Mr. WOLVERTON. Would the question of criminal intent enter into it from the standpoint of the transportation of it from one State to another? Would you have to prove that, or would that be assumed? Mr. MOREHOUSE. Of course, it would have to be proven. I think that the act would have to state that it was knowingly shipped and intended for that purpose.

Mr. WOLVERTON. How would you prove intent?

Mr. MOREHOUSE. Well, I suppose two ways would be helpful. One would be from the nature of the device itself and what it could and could not be used for, what was probably its use, plus the actual use when it reached its destination.

Now, if its use when it reached its destination was generally known and almost universally known, and the device was so constructed that it was obviously intended for the use to which it was actually put, I think that that might satisfy some juries. It would depend upon the jury. They would have to be satisfied, I think, that there was a criminal intent.

Mr. WOLVERTON. I think that this question of intent could be very readily determined by the use to which it is put; but I am assuming that it is manufactured in one State and transported into another State, so that that of itself would be sufficient to prove violation.

Mr. MOREHOUSE. I would think so.

Mr. WOLVERTON. I think that has already become apparent in the drafting of this legislation, but just how you would proceed under it seems to me presents a difficult question.

Mr. MOREHOUSE. It does present a difficult problem; yes, sir.

Mr. WOLVERTON. Especially with respect to the words "knowingly” or “intent.” That is all.

Mr. BECKWORTH. Mr. Morehouse, as I understand it generally, the Federal Trade Commission feels that it might be a good idea to try to prevent the shipping of these punchboards, when they are used incident to merchandising.

Mr. MOREHOUSE. That is right.

Mr. BECKWORTH. It is my understanding that the Justice Department has not recommended in this bill that punchboards be prevented from being shipped in interstate commerce when used for gambling. Would it be your opinion that if we make it illegal to ship punchboards to be used incident to merchandising that it would also be a good idea to prevent punchboards being shipped, which would be used for gambling?

Mr. MOREHOUSE. Certainly, Mr.
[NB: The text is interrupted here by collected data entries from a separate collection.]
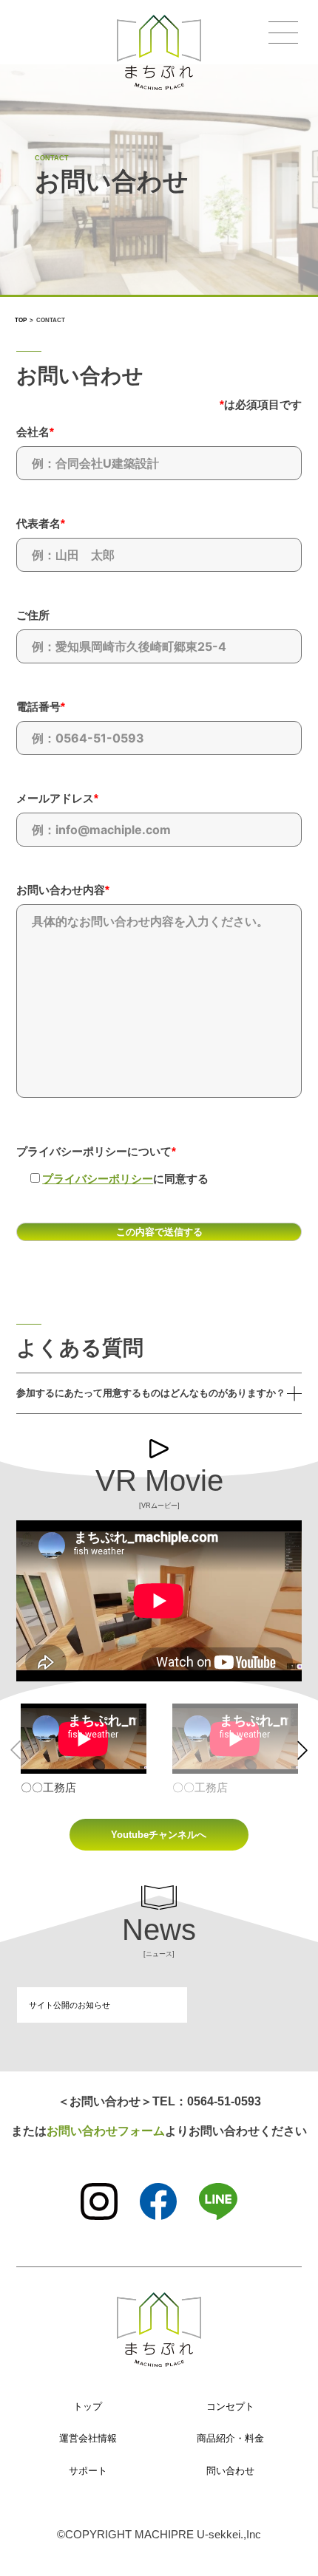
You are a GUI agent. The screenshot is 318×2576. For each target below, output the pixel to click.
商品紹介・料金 (230, 2438)
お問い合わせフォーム (106, 2130)
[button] (302, 1750)
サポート (88, 2470)
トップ (87, 2406)
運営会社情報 (88, 2438)
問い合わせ (230, 2470)
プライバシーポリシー (97, 1178)
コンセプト (230, 2406)
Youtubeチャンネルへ (158, 1834)
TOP (21, 320)
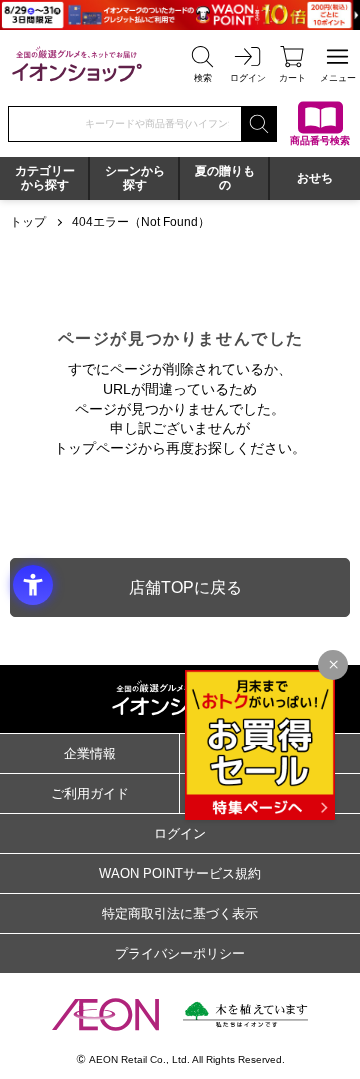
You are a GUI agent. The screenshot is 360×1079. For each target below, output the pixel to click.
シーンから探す (135, 178)
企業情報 (90, 753)
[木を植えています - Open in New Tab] (245, 1014)
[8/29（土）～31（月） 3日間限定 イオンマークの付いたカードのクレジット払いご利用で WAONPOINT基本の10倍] (180, 15)
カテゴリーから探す (45, 178)
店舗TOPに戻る (185, 587)
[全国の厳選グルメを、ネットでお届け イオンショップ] (77, 63)
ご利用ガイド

Beckworth, I only meant to say, so far as the Commission is concerned, our interest is confined to merchandising.

From the gambling standpoint, if I may express my personal opinion, I think if you are going to stop one-armed bandits, and maybe pinball machines-I do not know-and if you did stop them, many of these smaller operators would certainly go into the money punchboard business and you would not have accomplished anything, unless you included them, but that is nothing that the Commission is interested in.

Mr. BECKWORTH. So once we embark on this punchboard road we would have to encompass more than what the Federal Trade Commission has an interest in, doubtless.

Mr. MOREHOUSE. I would think so; yes, sir; and, as I understand it, the bill as presently drawn would not include anything about punch

boards.

Mr. BECKWORTH. That would mean a general enlargement of the legislation's purview, in your opinion.

Mr. MOREHOUSE. Yes, sir.

Mr. BECKWORTH. Are there any further questions?

Mr. HESELTON. Mr. Chairman.

Mr. BECKWORTH. Mr. Heselton.

Mr. HESELTON. I would like to ask just two questions about these cases. Was the Brewer case carried to the Supreme Court?

Mr. MOREHOUSE. No, sir.

Mr. HESELTON. Has there been any change in the position of the Supreme Court subsequent to the Bunte Bros.' case?

Mr. MOREHOUSE. The Bunte Bros.' case is still good law, but is distinguishable from the Brewer case-involves a different proposition. In other words, they are not the same.

In the Bunte case, if you remember, the proposition was whether or not they were going to construe the Federal Trade Commission Act as though it read "in or affecting commerce" and the Supreme Court said no, that if it was to be construed that way, Congress would have to make it read that way.